● **Excerpted text**
[Start of Attachment]

Multiple species mode

read2tree --standalone_path marker_genes/ --output_path output --reference --dna_reference  dna_ref.fa  # this creates just the reference folder 01 - 03
read2tree --standalone_path marker_genes/ --output_path output --reads species1_R1.fastq species2_R2.fastq
read2tree --standalone_path marker_genes/ --output_path output --reads species2_R1.fastq species2_R2.fastq
read2tree --standalone_path marker_genes/ --output_path output --reads species3_R1.fastq species3_R2.fastq
read2tree --standalone_path marker_genes/ --output_path output --merge_all_mappings --tree

bootstraping

To have bootstrap values a metric for quality of internal nodes, you can run the following

thread=20
iqtree -T ${thread} -s output/concat_*_aa.phy  -bb 1000 

The .phy file is either concat_sample_aa.phy or concat_merge_aa.phy corresponding to single- or multi-species mode.

[End of Attachment]

● **What you should do**
Reproduce the read2tree instructions above in full, word for word, with every line and command unchanged.

● **Material provided**
[Start of Attachment]

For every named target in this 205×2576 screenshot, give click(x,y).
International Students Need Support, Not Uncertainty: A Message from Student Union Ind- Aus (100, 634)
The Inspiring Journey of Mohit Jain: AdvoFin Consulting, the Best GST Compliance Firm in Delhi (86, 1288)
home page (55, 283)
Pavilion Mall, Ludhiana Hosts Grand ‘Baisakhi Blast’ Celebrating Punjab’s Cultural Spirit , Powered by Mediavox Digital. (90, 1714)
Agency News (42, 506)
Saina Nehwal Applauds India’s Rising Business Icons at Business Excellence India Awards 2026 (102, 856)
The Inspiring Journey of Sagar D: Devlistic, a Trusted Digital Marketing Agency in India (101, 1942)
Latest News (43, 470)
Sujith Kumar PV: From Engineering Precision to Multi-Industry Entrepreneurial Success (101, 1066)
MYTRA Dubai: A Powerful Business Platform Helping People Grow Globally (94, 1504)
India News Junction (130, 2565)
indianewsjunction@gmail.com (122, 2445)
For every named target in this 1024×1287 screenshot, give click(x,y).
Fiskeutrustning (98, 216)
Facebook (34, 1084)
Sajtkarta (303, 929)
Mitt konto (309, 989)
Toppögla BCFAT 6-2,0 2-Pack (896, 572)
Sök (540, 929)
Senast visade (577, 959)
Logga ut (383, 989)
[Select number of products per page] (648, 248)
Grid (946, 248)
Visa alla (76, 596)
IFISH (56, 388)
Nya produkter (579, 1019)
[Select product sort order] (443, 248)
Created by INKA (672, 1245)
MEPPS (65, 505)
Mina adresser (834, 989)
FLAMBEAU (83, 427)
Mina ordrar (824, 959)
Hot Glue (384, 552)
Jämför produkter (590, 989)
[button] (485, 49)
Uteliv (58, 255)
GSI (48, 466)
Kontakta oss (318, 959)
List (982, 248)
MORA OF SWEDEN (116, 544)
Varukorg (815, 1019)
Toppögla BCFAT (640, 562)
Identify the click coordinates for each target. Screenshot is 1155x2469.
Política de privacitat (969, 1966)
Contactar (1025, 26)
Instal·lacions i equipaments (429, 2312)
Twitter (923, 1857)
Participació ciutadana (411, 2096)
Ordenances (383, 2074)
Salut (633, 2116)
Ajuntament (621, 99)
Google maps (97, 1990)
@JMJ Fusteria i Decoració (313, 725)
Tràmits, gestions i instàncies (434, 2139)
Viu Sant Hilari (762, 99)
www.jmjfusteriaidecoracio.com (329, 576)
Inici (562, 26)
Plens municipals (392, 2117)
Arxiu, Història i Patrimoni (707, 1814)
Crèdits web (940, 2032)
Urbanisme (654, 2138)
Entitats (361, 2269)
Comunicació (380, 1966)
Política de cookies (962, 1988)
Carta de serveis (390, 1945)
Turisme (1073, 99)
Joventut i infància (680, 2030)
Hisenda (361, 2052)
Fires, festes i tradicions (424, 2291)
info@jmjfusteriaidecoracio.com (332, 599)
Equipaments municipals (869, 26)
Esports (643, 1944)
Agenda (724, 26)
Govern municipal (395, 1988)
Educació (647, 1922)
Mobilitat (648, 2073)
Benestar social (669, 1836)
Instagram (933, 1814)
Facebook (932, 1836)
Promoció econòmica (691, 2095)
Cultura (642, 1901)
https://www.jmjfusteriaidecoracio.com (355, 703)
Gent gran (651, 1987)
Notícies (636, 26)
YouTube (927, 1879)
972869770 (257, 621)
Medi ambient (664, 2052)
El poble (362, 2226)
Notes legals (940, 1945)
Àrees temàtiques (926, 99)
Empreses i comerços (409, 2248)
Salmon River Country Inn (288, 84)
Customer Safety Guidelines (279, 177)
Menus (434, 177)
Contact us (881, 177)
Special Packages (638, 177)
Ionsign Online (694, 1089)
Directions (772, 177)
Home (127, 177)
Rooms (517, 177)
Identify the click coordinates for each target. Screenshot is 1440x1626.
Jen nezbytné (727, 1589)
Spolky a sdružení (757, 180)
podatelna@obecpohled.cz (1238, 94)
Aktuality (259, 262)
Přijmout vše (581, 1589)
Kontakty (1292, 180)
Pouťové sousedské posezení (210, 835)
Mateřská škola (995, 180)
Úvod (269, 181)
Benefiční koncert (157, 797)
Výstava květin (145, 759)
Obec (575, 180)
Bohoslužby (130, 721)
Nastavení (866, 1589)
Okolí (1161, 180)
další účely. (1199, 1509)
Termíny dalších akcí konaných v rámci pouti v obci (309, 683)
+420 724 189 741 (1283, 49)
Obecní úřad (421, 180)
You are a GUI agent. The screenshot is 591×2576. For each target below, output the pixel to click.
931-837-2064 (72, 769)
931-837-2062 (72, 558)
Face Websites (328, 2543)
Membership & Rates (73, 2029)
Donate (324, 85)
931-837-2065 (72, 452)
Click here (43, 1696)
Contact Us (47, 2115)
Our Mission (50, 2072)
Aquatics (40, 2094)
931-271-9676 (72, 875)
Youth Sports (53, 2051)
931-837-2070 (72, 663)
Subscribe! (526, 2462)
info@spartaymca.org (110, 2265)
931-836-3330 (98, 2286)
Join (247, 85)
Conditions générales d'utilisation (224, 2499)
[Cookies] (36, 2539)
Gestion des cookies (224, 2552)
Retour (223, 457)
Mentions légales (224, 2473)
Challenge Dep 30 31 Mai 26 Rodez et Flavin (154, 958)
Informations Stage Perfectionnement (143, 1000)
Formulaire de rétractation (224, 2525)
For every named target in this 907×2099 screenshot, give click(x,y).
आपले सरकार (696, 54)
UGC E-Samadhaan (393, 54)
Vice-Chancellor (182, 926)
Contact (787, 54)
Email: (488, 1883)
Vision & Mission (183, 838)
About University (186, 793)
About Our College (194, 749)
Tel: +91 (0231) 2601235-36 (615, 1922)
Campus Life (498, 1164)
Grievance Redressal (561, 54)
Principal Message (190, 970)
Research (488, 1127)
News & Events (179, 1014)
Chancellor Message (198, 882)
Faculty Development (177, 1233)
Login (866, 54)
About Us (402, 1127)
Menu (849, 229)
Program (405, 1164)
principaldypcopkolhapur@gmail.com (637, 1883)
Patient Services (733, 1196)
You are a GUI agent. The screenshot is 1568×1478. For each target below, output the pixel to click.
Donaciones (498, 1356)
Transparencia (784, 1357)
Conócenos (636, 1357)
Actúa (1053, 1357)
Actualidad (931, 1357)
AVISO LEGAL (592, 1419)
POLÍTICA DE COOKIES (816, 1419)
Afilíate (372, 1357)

[End of Attachment]

● **Reply**
Multiple species mode

read2tree --standalone_path marker_genes/ --output_path output --reference --dna_reference  dna_ref.fa  # this creates just the reference folder 01 - 03
read2tree --standalone_path marker_genes/ --output_path output --reads species1_R1.fastq species2_R2.fastq
read2tree --standalone_path marker_genes/ --output_path output --reads species2_R1.fastq species2_R2.fastq
read2tree --standalone_path marker_genes/ --output_path output --reads species3_R1.fastq species3_R2.fastq
read2tree --standalone_path marker_genes/ --output_path output --merge_all_mappings --tree

bootstraping

To have bootstrap values a metric for quality of internal nodes, you can run the following

thread=20
iqtree -T ${thread} -s output/concat_*_aa.phy  -bb 1000 

The .phy file is either concat_sample_aa.phy or concat_merge_aa.phy corresponding to single- or multi-species mode.